[Your goal]
Below this line are records; write out exactly the lines from the one containing "You are a GUI" through the one containing "Click the red end-point dot on chart", with the pictures left out.

[Data under study]
Segment Open
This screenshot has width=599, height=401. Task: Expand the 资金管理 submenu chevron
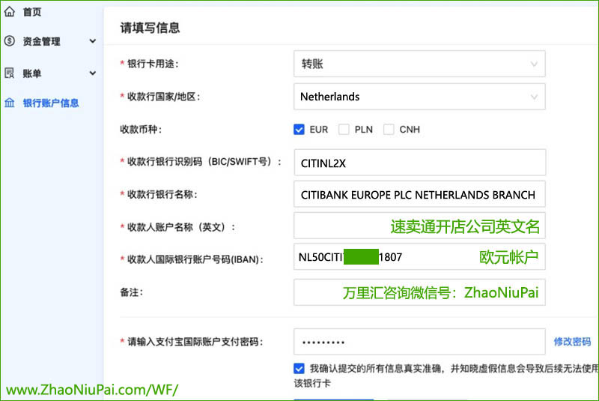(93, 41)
Segment Closed
Segment Open
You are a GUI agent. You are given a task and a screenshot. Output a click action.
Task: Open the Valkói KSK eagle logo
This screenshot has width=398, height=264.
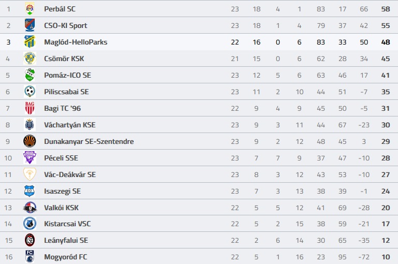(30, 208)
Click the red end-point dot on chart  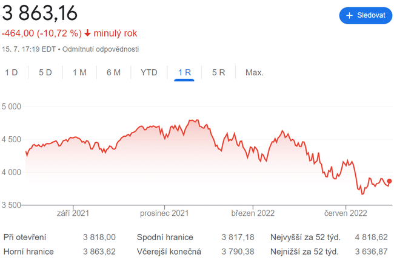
Segment Closed
[Result for this task]
You are a GUI agent. You are given a task and a screenshot. Output a click action.
Task: Open the Valkói KSK eagle logo
This screenshot has width=398, height=264.
(30, 208)
Click the red end-point dot on chart  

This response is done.